AIM OF THE EXERCISE. What is needed is an exact transcription of every entry below.

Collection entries
++++++

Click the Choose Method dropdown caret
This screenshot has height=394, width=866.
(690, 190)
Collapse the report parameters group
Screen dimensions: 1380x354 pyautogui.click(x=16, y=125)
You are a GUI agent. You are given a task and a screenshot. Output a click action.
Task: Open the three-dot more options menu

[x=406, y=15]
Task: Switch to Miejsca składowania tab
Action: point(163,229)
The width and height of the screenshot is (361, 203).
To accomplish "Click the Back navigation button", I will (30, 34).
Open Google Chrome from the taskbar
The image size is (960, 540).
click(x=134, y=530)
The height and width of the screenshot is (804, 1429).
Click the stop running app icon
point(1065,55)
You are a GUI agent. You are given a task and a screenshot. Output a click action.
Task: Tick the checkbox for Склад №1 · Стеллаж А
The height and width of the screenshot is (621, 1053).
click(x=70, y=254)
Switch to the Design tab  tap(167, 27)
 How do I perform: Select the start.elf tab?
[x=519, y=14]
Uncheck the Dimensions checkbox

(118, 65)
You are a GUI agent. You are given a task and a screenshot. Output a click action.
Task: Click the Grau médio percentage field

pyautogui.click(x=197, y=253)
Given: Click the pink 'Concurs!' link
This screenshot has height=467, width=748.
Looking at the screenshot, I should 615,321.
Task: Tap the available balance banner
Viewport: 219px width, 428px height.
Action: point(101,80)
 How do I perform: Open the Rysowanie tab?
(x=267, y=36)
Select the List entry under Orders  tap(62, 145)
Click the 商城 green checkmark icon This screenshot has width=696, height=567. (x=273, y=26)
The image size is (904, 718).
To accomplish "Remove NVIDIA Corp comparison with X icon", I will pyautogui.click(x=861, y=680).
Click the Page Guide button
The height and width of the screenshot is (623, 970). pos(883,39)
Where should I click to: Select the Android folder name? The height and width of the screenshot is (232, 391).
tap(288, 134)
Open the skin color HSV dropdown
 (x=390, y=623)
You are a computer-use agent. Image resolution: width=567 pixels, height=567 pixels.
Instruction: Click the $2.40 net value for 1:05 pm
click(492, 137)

++++++

YOUR SOLUTION.
Click the Choose Method dropdown caret
This screenshot has height=394, width=866.
(690, 190)
Collapse the report parameters group
Screen dimensions: 1380x354 pyautogui.click(x=16, y=125)
You are a GUI agent. You are given a task and a screenshot. Output a click action.
Task: Open the three-dot more options menu

[x=406, y=15]
Task: Switch to Miejsca składowania tab
Action: point(163,229)
The width and height of the screenshot is (361, 203).
To accomplish "Click the Back navigation button", I will (30, 34).
Open Google Chrome from the taskbar
The image size is (960, 540).
click(x=134, y=530)
The height and width of the screenshot is (804, 1429).
Click the stop running app icon
point(1065,55)
You are a GUI agent. You are given a task and a screenshot. Output a click action.
Task: Tick the checkbox for Склад №1 · Стеллаж А
The height and width of the screenshot is (621, 1053).
click(x=70, y=254)
Switch to the Design tab  tap(167, 27)
 How do I perform: Select the start.elf tab?
[x=519, y=14]
Uncheck the Dimensions checkbox

(118, 65)
You are a GUI agent. You are given a task and a screenshot. Output a click action.
Task: Click the Grau médio percentage field

pyautogui.click(x=197, y=253)
Given: Click the pink 'Concurs!' link
This screenshot has height=467, width=748.
Looking at the screenshot, I should 615,321.
Task: Tap the available balance banner
Viewport: 219px width, 428px height.
Action: point(101,80)
 How do I perform: Open the Rysowanie tab?
(x=267, y=36)
Select the List entry under Orders  tap(62, 145)
Click the 商城 green checkmark icon This screenshot has width=696, height=567. (x=273, y=26)
The image size is (904, 718).
To accomplish "Remove NVIDIA Corp comparison with X icon", I will pyautogui.click(x=861, y=680).
Click the Page Guide button
The height and width of the screenshot is (623, 970). pos(883,39)
Where should I click to: Select the Android folder name? The height and width of the screenshot is (232, 391).
tap(288, 134)
Open the skin color HSV dropdown
 (x=390, y=623)
You are a computer-use agent. Image resolution: width=567 pixels, height=567 pixels.
Instruction: Click the $2.40 net value for 1:05 pm
click(492, 137)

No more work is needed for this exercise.